As a marathon runner, I thought I would return to fitness quickly beginning with sensible walking, then jogging and biking as soon as I could. I had, after all, heard of women who had gone running the day after giving birth. OK, so it was nobody I knew, but the fable persisted. How hard could it be?
Two weeks It’s been two weeks since I gave birth, and I’ve yet to go for a walk. My exercise consists of nocturnal stumbles back and forth from my bedroom to the nursery every two hours to a very sweet but hungry baby.
I finally decide to go for a “hike.” This feels like a monumental task, largely because it entails getting dressed. I spend the better part of the morning preparing: I try on three pairs of shorts before finding one I can fit in comfortably. I dress myself, I dress the baby. The baby poops. I re-dress the baby. I gingerly slide the baby into her carrier and head out the door triumphantly. I get to the end of the block and look down at my daughter. Her tiny body is swallowed up in her carrier, her little mango-shaped head collapsed to the side, her nose mushed against my chest in a position that seems to preclude breathing. It is a most pitiful and uncomfortable sight. I don’t have the heart to continue. Total mileage: two blocks.
Three weeks and counting Taking advantage of a burst of adrenaline, I leave the baby at home with my husband and attempt to jog. My first steps amaze me. Is this my body, or did somebody switch with me in the hospital? I struggle to lift my feet from the ground. The “lifting” mechanisms in my groin and thighs have been rendered useless, and I barely avoid tripping over the pavement. I’m reduced to a shuffle. Total mileage: one mile.
Four weeks Hallelujah! I’ve managed to jog.
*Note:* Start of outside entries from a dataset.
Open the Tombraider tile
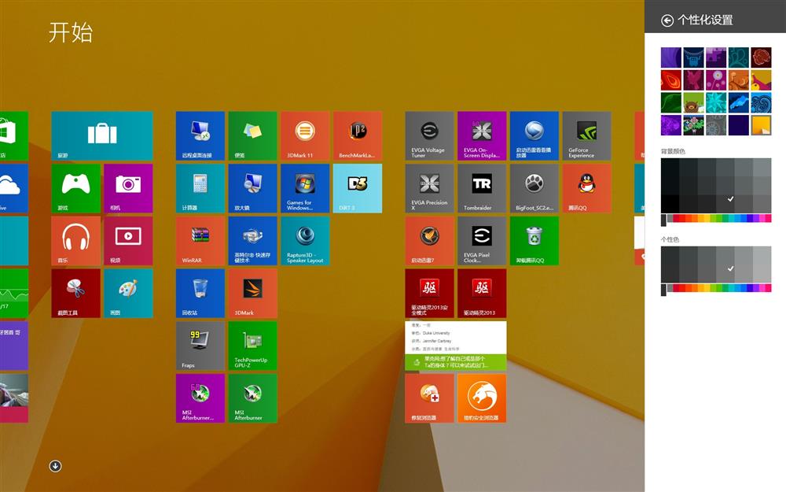786x492 pixels. pyautogui.click(x=482, y=187)
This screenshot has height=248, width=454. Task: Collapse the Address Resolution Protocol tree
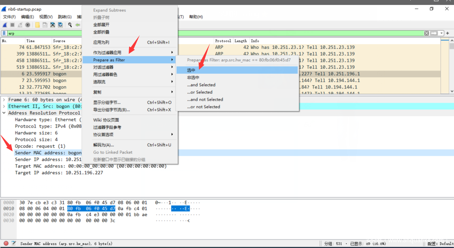4,113
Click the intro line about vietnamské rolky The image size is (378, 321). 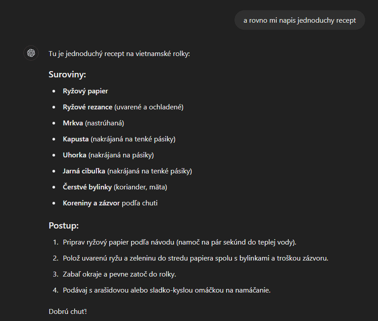[119, 54]
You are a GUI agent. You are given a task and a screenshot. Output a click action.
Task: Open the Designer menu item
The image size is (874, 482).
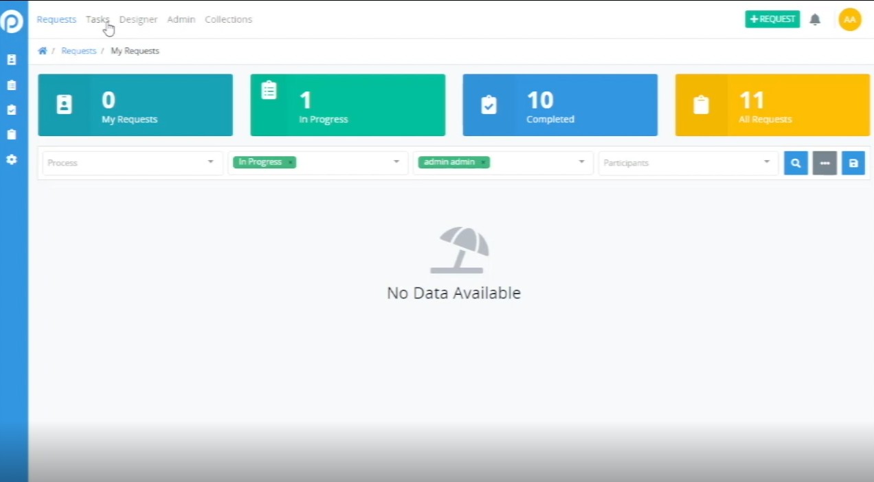click(138, 19)
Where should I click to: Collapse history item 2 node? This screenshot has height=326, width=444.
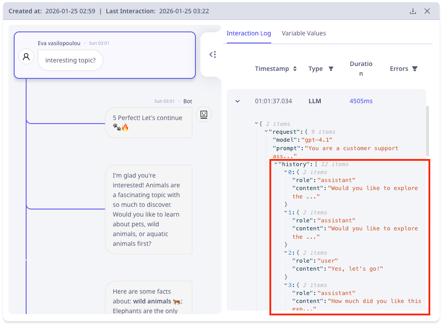(x=286, y=252)
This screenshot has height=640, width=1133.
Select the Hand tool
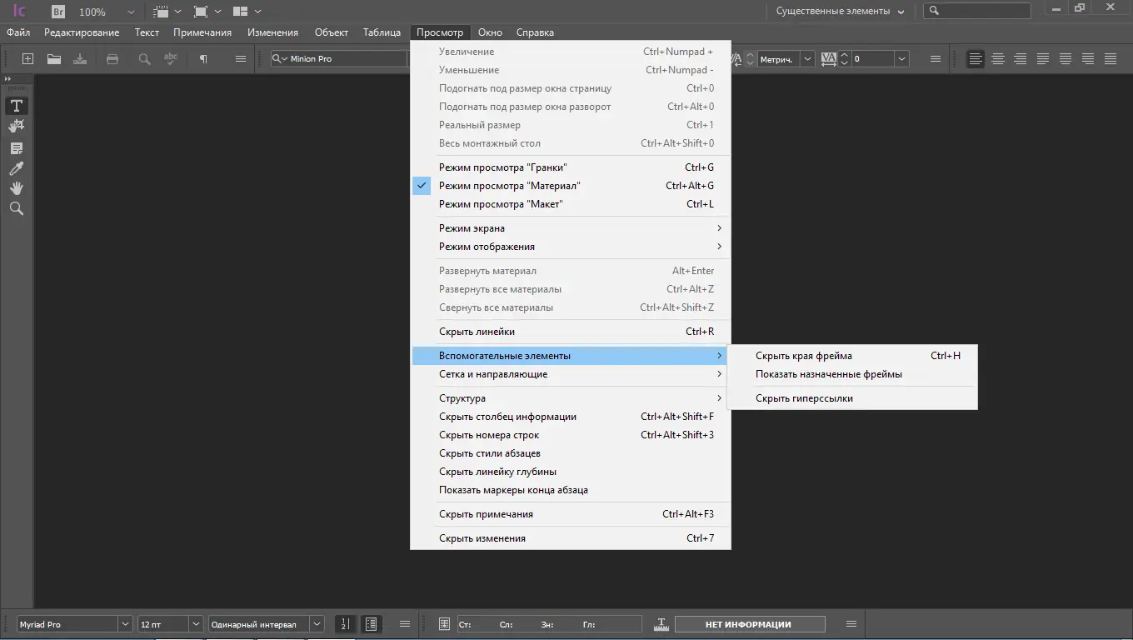(x=16, y=188)
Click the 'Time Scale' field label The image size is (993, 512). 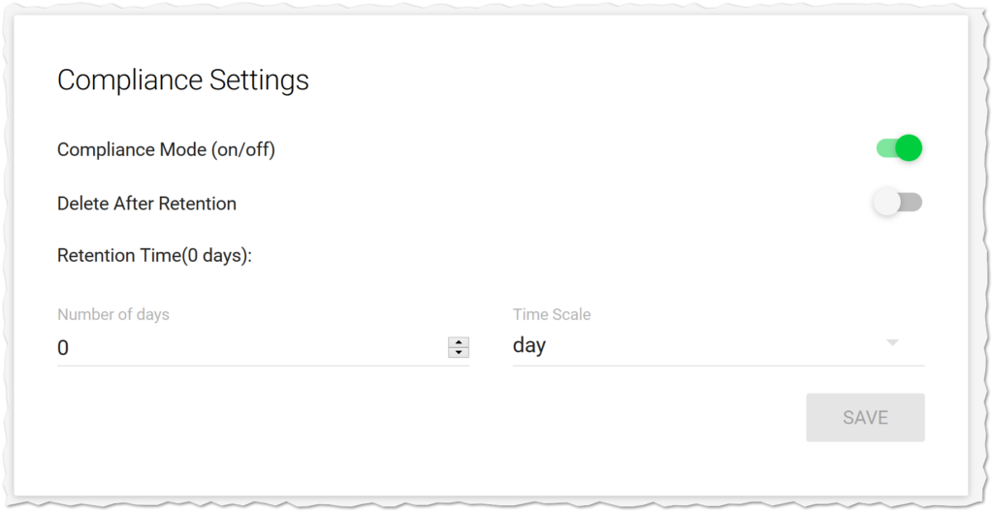(x=552, y=314)

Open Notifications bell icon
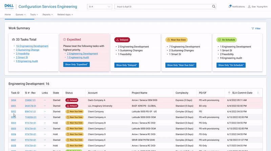(x=230, y=6)
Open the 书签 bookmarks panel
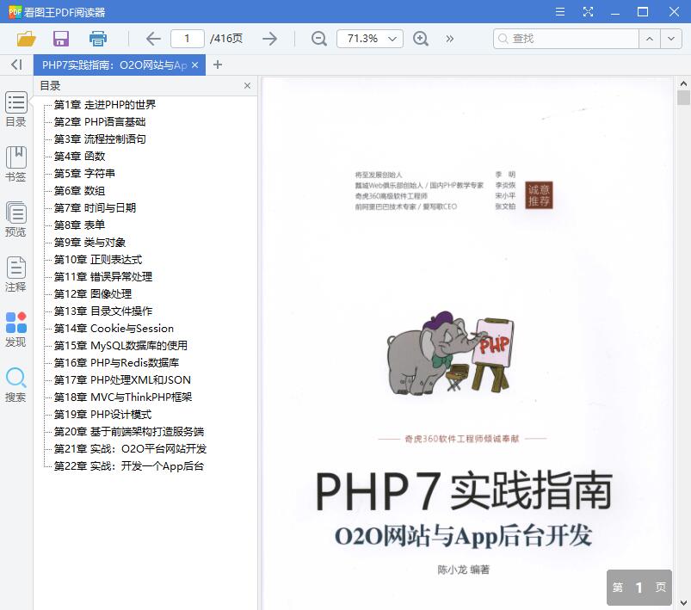Viewport: 691px width, 610px height. pyautogui.click(x=15, y=163)
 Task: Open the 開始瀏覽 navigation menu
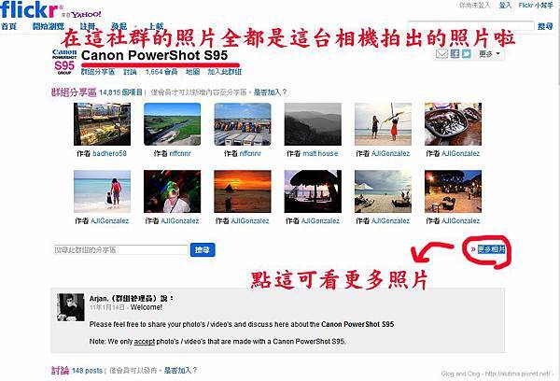(x=49, y=26)
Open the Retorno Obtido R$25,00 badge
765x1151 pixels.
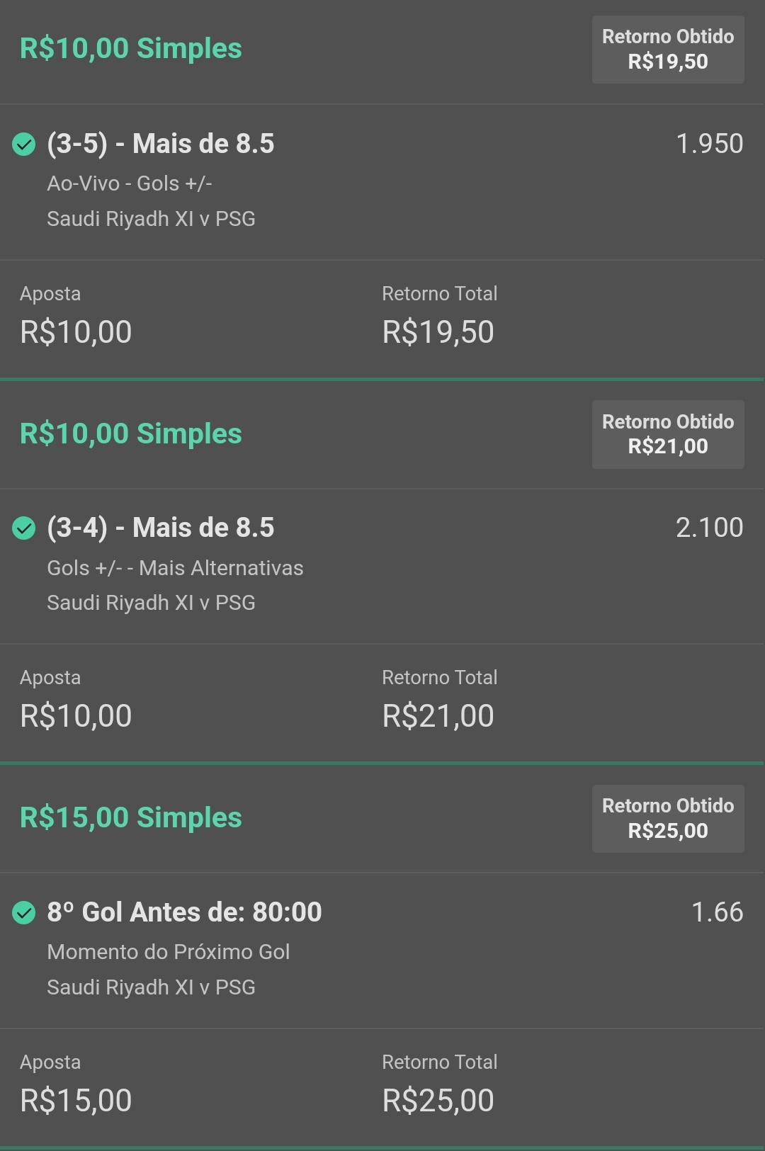point(668,818)
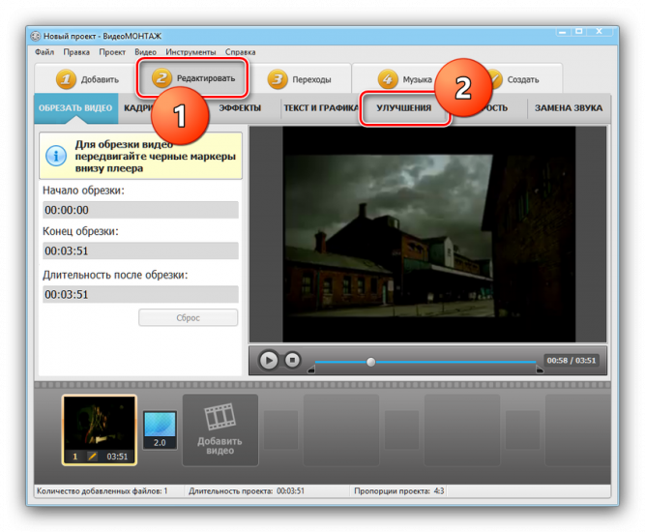Viewport: 645px width, 532px height.
Task: Click the film strip 'Добавить видео' icon
Action: click(220, 417)
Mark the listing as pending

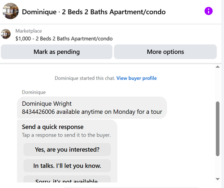[x=56, y=52]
Just two miles a day, and oh-so-slowly. My feet still shuffle, and I have trouble lifting my legs. And the dull pain in my pelvic area is taking an awfully long time to subside. Still, I’m moving.
In this state of exhaustion, fitness just hasn’t been a priority. Baby is No. 1. Sleep is a close second. My marriage is up there somewhere, but don’t make me choose between a romantic moment with my husband and a nap!